Impact on Low-Income Individuals: The study indicates that low-income individuals who select high-deductible plans may face significant financial strain due to rising out-of-pocket costs, particularly for specialty medications. This suggests a need for improved transparency and policy adjustments to better support vulnerable populations.
GLP-1s could become Medicare’s most expensive drugs
By Maria Anderson - GLP-1 drugs could put a major strain on Medicare Part D’s budget in the future, according to a study published on August 27 in the medical journal Annals of Internal Medicine. Read Full Article…
HVBA Article Summary
Medicare Coverage Expansion: In March 2024, Medicare announced that Part D plans could cover Wegovy, a semaglutide-based GLP-1, for patients with elevated BMI and “established cardiovascular disease,” following recent clinical trials demonstrating cardiovascular benefits of the drug. However, the exact definition of “established cardiovascular disease” is still unclear, impacting how many beneficiaries might qualify for this coverage.

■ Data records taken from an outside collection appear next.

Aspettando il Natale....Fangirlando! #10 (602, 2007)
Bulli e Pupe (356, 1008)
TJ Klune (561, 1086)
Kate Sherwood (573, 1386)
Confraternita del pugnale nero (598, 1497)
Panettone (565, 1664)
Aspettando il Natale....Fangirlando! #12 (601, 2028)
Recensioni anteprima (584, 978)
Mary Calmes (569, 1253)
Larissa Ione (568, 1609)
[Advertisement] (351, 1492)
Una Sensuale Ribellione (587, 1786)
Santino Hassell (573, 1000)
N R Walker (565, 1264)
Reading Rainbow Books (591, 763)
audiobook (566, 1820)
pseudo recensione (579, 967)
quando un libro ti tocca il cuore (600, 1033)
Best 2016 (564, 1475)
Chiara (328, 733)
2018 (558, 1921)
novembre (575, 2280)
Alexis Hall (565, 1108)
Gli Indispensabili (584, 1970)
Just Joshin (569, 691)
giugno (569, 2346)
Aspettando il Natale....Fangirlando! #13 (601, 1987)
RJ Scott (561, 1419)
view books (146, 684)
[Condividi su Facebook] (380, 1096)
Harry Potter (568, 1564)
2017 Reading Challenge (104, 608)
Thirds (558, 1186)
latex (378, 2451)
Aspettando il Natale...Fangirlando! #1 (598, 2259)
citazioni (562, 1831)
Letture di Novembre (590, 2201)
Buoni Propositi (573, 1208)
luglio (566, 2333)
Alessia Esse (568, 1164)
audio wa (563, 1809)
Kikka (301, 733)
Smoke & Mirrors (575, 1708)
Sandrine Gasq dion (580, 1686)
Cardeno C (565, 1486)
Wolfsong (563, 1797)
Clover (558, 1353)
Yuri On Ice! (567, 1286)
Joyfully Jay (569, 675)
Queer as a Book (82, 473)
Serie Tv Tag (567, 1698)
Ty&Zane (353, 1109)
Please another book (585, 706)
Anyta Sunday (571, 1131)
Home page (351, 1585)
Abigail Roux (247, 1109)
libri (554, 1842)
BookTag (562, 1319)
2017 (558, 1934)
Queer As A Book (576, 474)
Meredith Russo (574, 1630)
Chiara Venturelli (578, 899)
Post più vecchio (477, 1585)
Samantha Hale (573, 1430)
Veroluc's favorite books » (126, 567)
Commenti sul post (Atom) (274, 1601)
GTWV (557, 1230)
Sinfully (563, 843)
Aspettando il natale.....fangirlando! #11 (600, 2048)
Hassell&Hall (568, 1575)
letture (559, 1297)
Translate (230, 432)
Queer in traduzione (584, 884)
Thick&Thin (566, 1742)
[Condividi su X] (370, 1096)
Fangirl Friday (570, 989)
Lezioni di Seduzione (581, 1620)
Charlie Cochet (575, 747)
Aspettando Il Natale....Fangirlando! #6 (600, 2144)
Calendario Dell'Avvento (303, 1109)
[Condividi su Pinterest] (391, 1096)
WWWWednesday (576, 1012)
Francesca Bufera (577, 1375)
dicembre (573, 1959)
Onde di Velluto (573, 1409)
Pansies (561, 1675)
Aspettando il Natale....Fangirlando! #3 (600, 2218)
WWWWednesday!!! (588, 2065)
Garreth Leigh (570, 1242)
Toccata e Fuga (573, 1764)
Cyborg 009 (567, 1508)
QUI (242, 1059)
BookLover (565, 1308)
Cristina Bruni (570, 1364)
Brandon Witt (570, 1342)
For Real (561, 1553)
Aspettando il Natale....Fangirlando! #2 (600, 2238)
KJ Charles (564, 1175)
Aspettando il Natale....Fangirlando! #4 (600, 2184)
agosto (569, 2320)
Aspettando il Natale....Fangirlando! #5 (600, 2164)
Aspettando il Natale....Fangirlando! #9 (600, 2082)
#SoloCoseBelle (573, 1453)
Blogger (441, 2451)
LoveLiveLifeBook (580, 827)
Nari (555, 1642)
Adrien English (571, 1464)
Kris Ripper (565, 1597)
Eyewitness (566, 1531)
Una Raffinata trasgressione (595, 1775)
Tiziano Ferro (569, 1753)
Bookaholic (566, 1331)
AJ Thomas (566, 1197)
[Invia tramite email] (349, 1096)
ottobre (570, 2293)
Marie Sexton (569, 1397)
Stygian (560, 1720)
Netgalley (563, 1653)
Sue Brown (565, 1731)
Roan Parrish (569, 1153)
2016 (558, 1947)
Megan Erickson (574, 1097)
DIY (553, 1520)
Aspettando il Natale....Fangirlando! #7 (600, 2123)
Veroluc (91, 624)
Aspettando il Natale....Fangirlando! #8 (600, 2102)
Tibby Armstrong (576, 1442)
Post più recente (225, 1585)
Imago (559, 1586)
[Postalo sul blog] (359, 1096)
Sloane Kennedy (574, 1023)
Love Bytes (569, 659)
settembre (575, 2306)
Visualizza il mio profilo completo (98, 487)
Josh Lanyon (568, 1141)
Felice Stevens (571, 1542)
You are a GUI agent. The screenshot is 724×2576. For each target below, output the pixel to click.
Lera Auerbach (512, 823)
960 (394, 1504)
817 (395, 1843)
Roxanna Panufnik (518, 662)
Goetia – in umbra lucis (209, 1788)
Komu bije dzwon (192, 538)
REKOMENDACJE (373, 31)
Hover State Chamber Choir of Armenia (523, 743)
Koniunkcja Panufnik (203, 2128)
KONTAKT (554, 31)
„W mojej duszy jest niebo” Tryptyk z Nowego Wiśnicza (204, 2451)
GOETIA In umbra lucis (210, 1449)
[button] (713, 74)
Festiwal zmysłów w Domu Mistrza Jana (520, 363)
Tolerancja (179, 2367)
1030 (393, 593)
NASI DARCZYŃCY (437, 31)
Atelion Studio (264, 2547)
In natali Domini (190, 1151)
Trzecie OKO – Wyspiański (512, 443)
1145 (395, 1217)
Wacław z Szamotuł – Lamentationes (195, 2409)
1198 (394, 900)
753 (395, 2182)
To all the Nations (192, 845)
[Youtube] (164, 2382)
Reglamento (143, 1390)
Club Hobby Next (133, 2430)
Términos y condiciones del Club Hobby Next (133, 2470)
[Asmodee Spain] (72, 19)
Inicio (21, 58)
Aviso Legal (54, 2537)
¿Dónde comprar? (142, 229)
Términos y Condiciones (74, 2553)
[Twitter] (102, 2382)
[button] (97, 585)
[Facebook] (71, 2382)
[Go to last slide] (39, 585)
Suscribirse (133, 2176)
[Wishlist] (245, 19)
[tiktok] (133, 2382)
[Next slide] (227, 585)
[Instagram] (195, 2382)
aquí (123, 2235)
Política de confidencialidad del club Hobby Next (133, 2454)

Potential Cost Implications: Depending on the definition of established cardiovascular disease, the cost of covering Wegovy could significantly impact Part D spending. Conservative estimates suggest an additional $34 billion annually, while more liberal definitions could push costs up to $145 billion per year, compared to the current highest spending on Part D for Eliquis, which was $18 million in 2023.
Rising Healthcare Costs for Employers: As GLP-1 drugs, including Wegovy, become more popular, employers are facing concerns about rising healthcare costs. A recent survey indicated that employers anticipate an 8% increase in healthcare costs by 2025, largely driven by the higher expenses associated with GLP-1 coverage, with 96% of employers worried about the long-term financial impact.